🤖 AI Summary
Video large language models (Video-LLMs) suffer from substantial inference latency when processing long videos due to their autoregressive decoding mechanism. To address this, we propose the Sparse-to-Dense (StD) decoding paradigm—a novel “fast-model speculation + slow-model parallel verification” co-design. Specifically, a lightweight fast model performs multi-step token speculation using top-K sparse attention, while a full-attention slow model concurrently verifies all candidate tokens in parallel.
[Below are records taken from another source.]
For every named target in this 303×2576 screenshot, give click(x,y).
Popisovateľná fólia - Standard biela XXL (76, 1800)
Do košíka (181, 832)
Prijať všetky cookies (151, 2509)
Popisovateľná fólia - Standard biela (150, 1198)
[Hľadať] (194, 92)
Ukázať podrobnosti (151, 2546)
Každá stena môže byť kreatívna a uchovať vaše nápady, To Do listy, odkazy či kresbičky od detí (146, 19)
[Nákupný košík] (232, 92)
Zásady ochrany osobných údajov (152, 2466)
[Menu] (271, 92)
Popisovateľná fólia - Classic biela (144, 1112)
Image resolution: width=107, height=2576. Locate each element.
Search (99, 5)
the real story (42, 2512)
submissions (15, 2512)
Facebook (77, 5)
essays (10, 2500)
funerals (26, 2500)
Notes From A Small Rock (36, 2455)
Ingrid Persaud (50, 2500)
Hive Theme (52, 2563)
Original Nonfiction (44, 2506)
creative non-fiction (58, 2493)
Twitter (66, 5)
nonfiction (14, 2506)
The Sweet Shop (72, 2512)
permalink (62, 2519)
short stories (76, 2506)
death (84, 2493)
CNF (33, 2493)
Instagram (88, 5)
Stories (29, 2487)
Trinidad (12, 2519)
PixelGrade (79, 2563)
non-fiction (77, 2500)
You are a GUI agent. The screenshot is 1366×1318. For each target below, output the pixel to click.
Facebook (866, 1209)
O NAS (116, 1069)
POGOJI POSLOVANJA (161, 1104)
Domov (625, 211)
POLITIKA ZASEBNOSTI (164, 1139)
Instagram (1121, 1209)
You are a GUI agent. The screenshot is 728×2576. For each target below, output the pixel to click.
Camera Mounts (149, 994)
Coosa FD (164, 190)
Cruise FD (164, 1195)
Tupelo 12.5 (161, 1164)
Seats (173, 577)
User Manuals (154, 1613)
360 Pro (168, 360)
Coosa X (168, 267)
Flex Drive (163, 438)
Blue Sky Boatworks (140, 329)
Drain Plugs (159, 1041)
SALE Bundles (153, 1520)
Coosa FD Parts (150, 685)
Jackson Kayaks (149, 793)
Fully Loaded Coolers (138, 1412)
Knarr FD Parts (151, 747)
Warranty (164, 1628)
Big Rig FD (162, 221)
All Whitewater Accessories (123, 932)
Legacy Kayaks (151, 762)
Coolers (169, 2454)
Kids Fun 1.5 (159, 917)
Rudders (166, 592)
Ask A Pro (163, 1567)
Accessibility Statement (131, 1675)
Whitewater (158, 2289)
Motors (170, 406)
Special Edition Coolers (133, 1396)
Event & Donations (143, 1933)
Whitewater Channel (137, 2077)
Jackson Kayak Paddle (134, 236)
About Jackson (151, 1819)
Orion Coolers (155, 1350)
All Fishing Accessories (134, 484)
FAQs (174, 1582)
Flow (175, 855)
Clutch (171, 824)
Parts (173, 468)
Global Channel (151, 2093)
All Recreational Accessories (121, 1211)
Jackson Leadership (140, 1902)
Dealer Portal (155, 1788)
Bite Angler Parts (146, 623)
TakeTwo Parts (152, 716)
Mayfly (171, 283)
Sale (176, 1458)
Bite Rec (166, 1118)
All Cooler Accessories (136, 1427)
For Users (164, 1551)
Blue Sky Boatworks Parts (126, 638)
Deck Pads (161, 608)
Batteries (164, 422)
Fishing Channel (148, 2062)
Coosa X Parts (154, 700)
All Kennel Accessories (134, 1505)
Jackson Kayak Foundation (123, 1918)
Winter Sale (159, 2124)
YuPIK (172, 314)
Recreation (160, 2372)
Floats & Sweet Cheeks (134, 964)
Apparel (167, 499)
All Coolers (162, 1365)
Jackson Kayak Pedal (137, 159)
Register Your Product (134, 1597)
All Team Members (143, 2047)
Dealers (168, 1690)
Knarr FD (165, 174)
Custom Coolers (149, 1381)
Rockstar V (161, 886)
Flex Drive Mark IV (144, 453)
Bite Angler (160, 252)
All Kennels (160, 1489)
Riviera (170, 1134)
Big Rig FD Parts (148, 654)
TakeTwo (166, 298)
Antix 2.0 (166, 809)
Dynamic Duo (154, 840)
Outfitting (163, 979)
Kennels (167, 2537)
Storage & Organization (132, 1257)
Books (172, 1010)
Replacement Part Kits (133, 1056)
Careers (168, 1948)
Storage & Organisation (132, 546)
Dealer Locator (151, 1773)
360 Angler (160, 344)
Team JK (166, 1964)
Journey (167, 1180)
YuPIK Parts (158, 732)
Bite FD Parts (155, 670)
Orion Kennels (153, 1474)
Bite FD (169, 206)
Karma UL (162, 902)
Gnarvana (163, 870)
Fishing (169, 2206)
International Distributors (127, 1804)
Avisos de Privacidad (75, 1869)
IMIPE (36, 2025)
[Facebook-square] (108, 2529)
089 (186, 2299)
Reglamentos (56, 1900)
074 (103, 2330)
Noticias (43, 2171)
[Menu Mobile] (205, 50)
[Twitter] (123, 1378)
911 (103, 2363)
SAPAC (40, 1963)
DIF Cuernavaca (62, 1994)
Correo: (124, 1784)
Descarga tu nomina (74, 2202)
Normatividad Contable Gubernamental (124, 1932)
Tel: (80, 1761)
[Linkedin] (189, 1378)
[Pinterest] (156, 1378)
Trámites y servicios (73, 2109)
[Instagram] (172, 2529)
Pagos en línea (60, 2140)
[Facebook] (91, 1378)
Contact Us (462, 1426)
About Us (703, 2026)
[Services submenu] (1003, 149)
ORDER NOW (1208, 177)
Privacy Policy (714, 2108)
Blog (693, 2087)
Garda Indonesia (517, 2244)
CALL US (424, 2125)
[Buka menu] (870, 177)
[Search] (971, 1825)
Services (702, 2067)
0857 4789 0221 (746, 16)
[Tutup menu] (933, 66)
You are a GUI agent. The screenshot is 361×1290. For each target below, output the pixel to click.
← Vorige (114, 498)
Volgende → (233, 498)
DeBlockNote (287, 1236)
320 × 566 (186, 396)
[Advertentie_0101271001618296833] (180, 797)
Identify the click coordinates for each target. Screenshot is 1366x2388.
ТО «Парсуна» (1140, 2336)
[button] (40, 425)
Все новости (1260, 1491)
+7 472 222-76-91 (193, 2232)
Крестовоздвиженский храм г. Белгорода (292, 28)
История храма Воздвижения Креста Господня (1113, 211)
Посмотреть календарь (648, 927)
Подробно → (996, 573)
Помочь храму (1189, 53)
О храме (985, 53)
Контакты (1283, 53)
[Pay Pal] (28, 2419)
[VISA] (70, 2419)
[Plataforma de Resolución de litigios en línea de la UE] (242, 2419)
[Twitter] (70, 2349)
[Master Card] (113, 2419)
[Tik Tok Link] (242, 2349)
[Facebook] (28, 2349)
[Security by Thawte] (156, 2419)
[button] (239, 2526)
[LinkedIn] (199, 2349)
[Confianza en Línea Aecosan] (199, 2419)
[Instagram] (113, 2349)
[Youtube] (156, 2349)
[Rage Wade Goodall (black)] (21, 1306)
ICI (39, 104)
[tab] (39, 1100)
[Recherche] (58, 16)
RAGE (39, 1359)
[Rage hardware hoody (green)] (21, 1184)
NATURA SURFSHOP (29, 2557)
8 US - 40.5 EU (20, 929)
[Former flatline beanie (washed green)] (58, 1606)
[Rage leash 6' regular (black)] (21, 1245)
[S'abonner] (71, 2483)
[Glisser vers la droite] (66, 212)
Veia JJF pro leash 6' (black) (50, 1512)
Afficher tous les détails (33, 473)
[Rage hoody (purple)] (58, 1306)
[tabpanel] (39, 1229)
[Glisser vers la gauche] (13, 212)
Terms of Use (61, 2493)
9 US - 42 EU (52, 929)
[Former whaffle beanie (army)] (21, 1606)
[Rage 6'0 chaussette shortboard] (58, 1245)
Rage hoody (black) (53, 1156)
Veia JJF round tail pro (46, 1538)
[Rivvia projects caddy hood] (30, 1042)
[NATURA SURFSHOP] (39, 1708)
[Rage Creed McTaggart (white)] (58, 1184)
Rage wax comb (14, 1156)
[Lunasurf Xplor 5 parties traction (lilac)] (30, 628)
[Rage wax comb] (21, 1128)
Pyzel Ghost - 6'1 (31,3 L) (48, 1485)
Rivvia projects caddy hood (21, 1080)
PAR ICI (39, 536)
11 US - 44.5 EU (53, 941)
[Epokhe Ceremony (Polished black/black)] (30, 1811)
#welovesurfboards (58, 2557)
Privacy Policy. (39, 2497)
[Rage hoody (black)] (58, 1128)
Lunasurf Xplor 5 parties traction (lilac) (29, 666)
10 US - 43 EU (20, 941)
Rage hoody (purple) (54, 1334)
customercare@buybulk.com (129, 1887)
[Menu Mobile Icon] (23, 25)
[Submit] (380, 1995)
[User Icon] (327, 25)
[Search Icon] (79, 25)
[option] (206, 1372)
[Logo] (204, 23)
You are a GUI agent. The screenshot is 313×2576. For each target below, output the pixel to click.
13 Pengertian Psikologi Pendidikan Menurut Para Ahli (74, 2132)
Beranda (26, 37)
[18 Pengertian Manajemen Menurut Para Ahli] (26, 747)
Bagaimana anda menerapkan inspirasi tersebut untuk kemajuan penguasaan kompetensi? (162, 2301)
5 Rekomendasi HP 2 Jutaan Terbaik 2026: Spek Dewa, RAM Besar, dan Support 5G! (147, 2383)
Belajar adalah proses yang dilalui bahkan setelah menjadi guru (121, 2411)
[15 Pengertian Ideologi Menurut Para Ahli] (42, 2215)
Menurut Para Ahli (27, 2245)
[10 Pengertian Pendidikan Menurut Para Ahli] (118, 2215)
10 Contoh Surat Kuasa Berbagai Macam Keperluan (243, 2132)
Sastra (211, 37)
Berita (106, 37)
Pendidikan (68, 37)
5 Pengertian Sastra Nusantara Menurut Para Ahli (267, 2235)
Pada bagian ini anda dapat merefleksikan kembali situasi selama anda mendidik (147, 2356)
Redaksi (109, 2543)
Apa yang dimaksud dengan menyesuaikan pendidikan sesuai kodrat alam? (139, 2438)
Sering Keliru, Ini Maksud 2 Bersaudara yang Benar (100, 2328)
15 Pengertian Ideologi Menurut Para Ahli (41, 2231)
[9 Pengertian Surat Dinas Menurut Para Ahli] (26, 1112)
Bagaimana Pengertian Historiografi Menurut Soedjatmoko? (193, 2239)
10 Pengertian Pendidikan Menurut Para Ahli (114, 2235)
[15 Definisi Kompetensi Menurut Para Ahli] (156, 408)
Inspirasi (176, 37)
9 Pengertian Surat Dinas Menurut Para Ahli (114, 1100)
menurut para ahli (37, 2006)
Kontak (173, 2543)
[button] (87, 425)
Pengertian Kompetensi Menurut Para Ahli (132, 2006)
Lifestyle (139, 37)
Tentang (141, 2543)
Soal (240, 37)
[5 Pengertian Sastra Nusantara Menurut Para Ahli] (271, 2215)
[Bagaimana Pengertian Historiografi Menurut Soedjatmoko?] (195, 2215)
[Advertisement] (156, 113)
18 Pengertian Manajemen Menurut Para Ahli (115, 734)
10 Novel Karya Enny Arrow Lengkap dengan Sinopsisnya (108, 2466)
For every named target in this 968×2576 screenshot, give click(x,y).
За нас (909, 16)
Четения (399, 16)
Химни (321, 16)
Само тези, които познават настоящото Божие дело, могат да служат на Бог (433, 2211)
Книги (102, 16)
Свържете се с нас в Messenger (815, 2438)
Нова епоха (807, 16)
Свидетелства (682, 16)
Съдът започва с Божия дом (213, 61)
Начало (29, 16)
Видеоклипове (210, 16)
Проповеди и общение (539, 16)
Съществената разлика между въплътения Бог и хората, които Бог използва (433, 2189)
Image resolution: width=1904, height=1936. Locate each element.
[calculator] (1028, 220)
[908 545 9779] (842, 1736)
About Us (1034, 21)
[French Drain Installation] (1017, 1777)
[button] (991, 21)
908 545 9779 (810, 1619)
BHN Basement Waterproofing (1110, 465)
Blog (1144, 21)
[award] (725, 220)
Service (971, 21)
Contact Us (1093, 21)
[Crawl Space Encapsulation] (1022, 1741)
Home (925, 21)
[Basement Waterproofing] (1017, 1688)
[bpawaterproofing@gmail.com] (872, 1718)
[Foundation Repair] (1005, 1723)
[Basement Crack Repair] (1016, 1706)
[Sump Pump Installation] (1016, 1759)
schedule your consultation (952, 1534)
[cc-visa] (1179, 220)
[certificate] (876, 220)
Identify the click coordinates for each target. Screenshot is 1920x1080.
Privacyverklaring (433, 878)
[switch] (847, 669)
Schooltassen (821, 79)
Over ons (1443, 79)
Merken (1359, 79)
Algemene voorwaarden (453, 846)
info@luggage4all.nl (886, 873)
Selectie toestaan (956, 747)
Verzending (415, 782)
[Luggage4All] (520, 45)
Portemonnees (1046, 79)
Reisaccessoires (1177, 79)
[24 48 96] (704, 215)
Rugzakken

Critically, StD requires zero fine-tuning, is fully plug-and-play, and necessitates only minimal code modifications. Evaluated across mainstream Video-LLMs, StD achieves up to 1.94× end-to-end speedup without sacrificing original model accuracy. To our knowledge, it is the first training-free, general-purpose inference optimization framework for efficient long-video understanding—offering broad compatibility and immediate deployment utility.
📝 Abstract
Due to the auto-regressive nature of current video large language models (Video-LLMs), the inference latency increases as the input sequence length grows, posing challenges for the efficient processing of video sequences that are usually very long. We observe that during decoding, the attention scores of most tokens in Video-LLMs tend to be sparse and concentrated, with only certain tokens requiring comprehensive full attention. Based on this insight, we introduce Sparse-to-Dense (StD), a novel decoding strategy that integrates two distinct modules: one leveraging sparse top-K attention and the other employing dense full attention. These modules collaborate to accelerate Video-LLMs without loss. The fast (sparse) model speculatively decodes multiple tokens, while the slow (dense) model verifies them in parallel. StD is a tuning-free, plug-and-play solution that achieves up to a 1.94$ imes$ walltime speedup in video processing. It maintains model performance while enabling a seamless transition from a standard Video-LLM to a sparse Video-LLM with minimal code modifications.